How to manually label data

Import the necessary libraries

In [None]:
import cv2
import os

Setup paths and folders, list images, and initialize globals for annotation

In [None]:
#ÄNDRA KLASS ID
# Setup paths and folders
image_folder = "/Users/albinsvensson/Desktop/EXJOBB/mini"
output_folder = "/Users/albinsvensson/Desktop/EXJOBB/mini"
os.makedirs(output_folder, exist_ok=True)

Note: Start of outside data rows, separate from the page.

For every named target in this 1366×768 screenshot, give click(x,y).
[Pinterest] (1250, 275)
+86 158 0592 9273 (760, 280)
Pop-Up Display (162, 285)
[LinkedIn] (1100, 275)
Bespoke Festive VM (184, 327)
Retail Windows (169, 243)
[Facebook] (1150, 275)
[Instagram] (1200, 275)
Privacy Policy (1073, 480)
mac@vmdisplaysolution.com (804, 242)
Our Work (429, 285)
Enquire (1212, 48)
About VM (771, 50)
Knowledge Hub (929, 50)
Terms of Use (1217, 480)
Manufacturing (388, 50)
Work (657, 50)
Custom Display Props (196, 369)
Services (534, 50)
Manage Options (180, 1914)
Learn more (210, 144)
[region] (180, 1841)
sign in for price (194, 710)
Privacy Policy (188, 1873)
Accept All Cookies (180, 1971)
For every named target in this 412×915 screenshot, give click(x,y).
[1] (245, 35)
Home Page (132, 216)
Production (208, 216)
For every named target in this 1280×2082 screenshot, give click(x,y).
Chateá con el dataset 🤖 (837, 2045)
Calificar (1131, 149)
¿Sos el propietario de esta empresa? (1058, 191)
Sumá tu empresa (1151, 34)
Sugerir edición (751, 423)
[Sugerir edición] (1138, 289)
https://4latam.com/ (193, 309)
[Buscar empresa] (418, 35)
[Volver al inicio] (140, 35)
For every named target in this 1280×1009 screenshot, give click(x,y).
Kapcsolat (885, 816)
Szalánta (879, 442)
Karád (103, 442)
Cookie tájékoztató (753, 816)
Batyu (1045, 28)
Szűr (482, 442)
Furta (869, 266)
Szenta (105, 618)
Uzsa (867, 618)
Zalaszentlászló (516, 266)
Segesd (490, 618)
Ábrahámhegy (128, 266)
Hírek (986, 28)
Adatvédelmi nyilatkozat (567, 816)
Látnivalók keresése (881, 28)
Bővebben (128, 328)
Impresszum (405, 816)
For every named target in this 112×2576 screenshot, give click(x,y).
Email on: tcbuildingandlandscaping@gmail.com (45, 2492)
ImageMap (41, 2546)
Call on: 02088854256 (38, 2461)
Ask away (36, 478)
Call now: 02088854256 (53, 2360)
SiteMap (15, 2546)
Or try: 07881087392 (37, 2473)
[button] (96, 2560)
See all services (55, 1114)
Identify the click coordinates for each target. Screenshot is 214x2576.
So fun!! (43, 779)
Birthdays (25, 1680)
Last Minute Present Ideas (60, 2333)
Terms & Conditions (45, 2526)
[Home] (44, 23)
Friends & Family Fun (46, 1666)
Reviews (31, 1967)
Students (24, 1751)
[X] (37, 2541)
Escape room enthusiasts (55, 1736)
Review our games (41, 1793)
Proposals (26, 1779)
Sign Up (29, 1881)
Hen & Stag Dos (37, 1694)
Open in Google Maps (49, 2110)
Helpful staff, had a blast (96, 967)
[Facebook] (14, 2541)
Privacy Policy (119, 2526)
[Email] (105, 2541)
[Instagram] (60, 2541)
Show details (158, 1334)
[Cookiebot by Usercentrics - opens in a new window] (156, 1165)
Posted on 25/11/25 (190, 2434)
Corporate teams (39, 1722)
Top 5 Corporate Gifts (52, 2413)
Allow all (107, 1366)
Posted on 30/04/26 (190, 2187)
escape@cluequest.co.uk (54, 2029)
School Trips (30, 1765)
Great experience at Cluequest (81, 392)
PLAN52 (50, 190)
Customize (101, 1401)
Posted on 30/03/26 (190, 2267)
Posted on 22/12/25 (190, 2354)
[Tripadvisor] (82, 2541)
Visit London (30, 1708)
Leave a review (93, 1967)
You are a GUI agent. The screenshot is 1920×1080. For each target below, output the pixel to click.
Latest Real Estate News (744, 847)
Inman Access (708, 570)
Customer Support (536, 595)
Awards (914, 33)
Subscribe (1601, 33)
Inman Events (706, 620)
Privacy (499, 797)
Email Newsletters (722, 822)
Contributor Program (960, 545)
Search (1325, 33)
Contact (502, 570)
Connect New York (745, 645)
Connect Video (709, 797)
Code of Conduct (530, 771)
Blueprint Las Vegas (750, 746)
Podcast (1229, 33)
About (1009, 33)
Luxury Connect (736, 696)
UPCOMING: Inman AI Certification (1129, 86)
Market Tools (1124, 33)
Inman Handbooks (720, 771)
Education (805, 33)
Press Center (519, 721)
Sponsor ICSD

# List images (sorted alphabetically)
images = sorted([f for f in os.listdir(image_folder) if f.lower().endswith(('.jpg', '.png'))])
print(f"Found {len(images)} images.")

# Initialize globals for annotation
bbox = []         # Will hold two points: top-left and bottom-right
bboxes = []       # List of all bounding boxes in the current image
drawing = False   # Flag when mouse button is pressed
annotation_ready = False  # True when a complete bbox is drawn
current_image_name = ""
class_id = 0      # Default class ID
current_index = 0 # Index for image list

Function to save annotations to a text file

In [None]:
def draw_bbox(event, x, y, flags, param):
    global bbox, drawing, img, annotation_ready
    # When left button is pressed, record the first point and clear any existing bbox
    if event == cv2.EVENT_LBUTTONDOWN:
        bbox = [(x, y)]
        drawing = True
        annotation_ready = False

    # While moving the mouse (and holding the button) show the preview rectangle
    elif event == cv2.EVENT_MOUSEMOVE and drawing:
        temp_img = img.copy()
        cv2.rectangle(temp_img, bbox[0], (x, y), (0, 255, 0), 2)
        cv2.imshow("Image", temp_img)

    # When button is released, record the second point and draw the final rectangle
    elif event == cv2.EVENT_LBUTTONUP:
        bbox.append((x, y))
        drawing = False
        annotation_ready = True
        bboxes.append((bbox[0], bbox[1], class_id))  # Save with class ID
        cv2.rectangle(img, bbox[0], bbox[1], (0, 255, 0), 2)
        cv2.imshow("Image", img)

Function to load an image and reset the bounding boxes

In [None]:
def load_image(index):
    global img, orig_img, current_image_name, bboxes
    current_image_name = images[index]
    orig_img = cv2.imread(os.path.join(image_folder, current_image_name))

    if orig_img is None:
        print("Failed to load", current_image_name)
        return False

    img = orig_img.copy()
    bboxes = []  # Reset bounding boxes for each image
    return True

While loop to iterate through images and handle user input for annotations

In [None]:
while current_index < len(images):
    if not load_image(current_index):
        current_index += 1
        continue

    cv2.namedWindow("Image", cv2.WINDOW_NORMAL)
    cv2.imshow("Image", img)
    cv2.setMouseCallback("Image", draw_bbox)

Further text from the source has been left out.